Deanne Tweeter sitting at her desk in her home office, holding a headphone set

By SUZANNE WARING

An uncommon skill led to an unusual occupation for Deanne MacDonald of Great Falls, Mont. Not only is her occupation unusual, but, for the last 20 years, she has worked from home, sometimes without combing her hair, while wearing pajamas and wool socks.

Over the years, Deanne has worked as a legal secretary and court reporter, but she eventually landed herself in an interesting niche working as a captioner, providing transcriptions for individuals who are deaf or hard of hearing.

Deanne grew up on a farm 25 miles north of Great Falls. She studied to be a legal secretary at the Great Falls Vo-Tech Center, but after working two years in Great Falls, she decided to attend self-paced classes at the Denver Academy of Court Reporting, graduating about a year later, in 1977. She had learned all the ins and outs of machine shorthand.

Afterward, she worked as a court reporter for 27 years, first in Denver, then moving on to Billings, and finally returning back to Great Falls.

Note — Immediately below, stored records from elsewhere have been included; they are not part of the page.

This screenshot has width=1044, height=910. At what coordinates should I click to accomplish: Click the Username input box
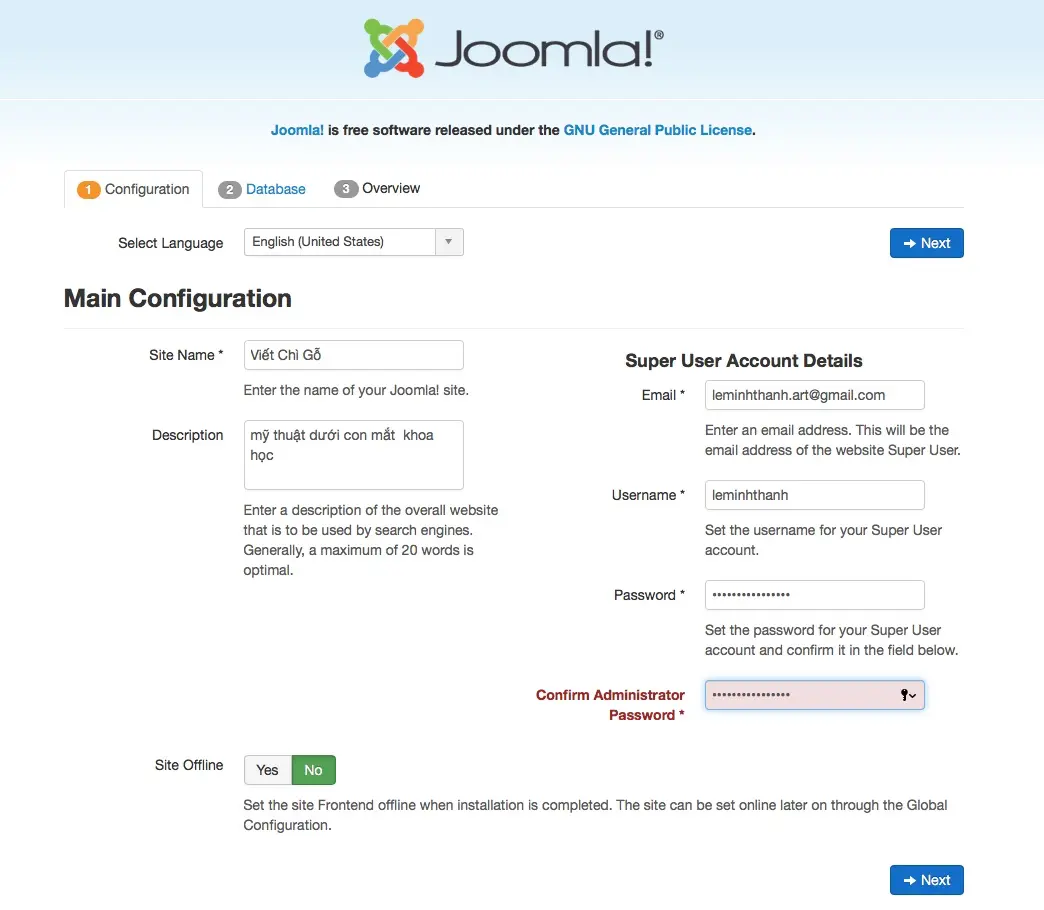tap(814, 495)
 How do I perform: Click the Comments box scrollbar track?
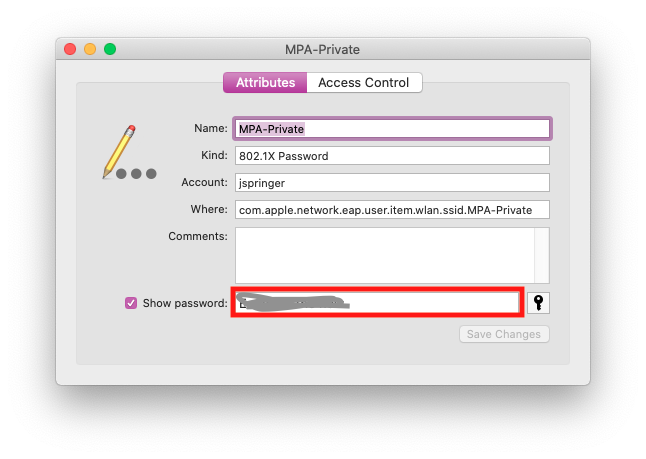(x=542, y=255)
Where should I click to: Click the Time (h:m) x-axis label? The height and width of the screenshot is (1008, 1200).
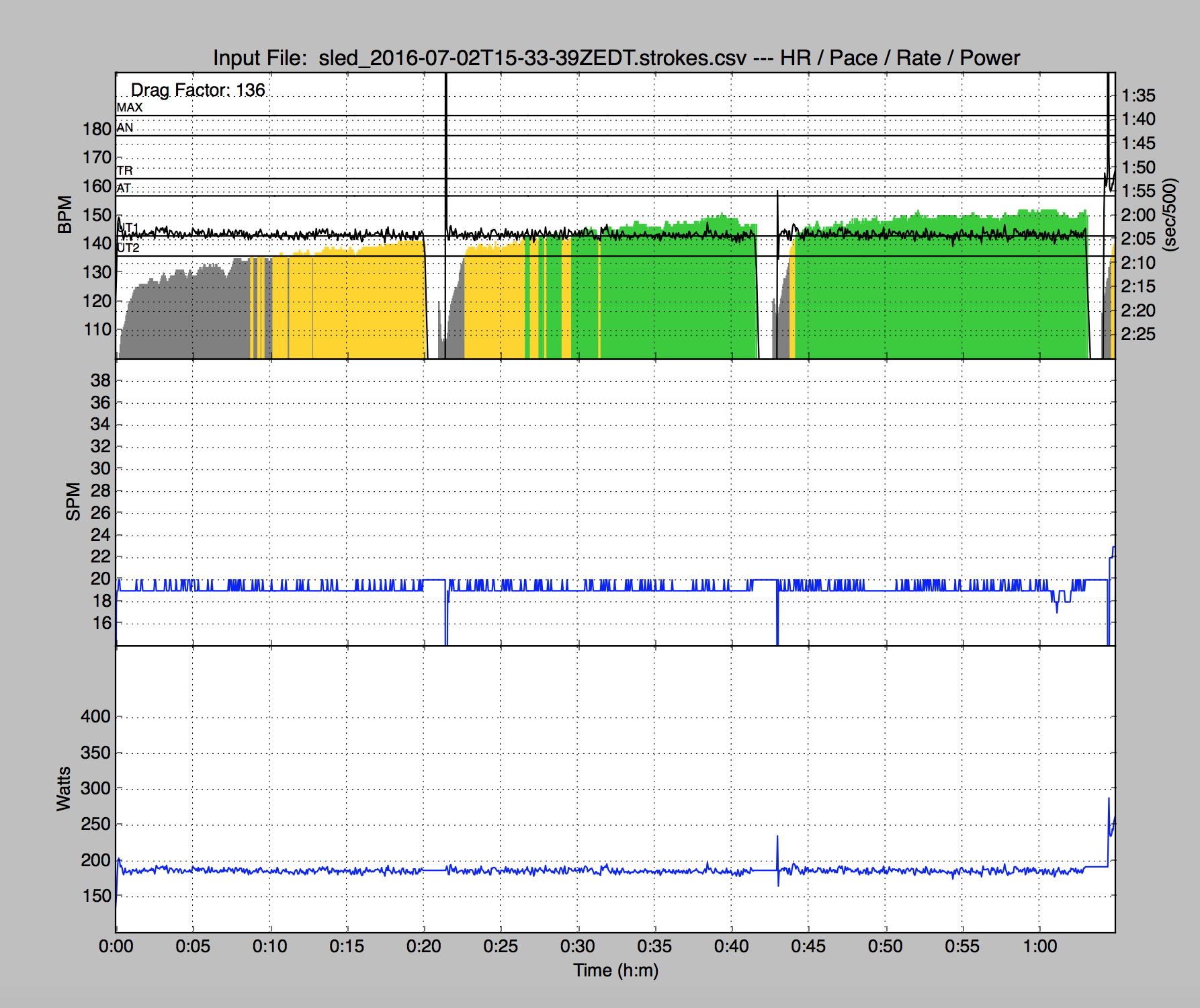pos(615,970)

In 2002 she transitioned from a downtown office to her home studio, where she began work as a broadcast captioner, providing real-time captions for dialogue on TV programs.

“It is amazing that I could do this work from Great Falls, Montana, but captioners live all over the United States,” she said. “Knowing that I have benefited so many people by providing a service to them has always given me a sense of accomplishment in what I do.”

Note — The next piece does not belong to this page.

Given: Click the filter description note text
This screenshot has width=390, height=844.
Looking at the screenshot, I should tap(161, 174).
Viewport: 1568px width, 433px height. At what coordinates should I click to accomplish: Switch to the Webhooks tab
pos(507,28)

She was often assigned to captioning for CNN news, which airs around the clock, seven days a week.

“I always had shift work, and sometimes my shift lasted until 2 a.m.” Even though she worked from home, the hours were grueling because she worked holidays—often captioning sports events—and always one day every weekend.

After 15 years in the broadcast business, Deanne was burned out from the hours spent at her computer. She needed something different, and that’s when she found an opportunity to work for Texas Closed Captioning, a company offering Communication Access Real-time Translation (CART) for hearing-disabled students taking college classes, among other services. Since 2017 Deanne has worked remotely, captioning class lectures for students at Texas Universities.

“I was required to purchase all of my equipment, such as the shorthand machine, several monitors, headphones, and the computer, since I’m an independent contractor and do occasionally work for other captioning companies around the country,” she said. “After doing broadcast captioning, I already had that equipment on hand, but I occasionally have to upgrade.”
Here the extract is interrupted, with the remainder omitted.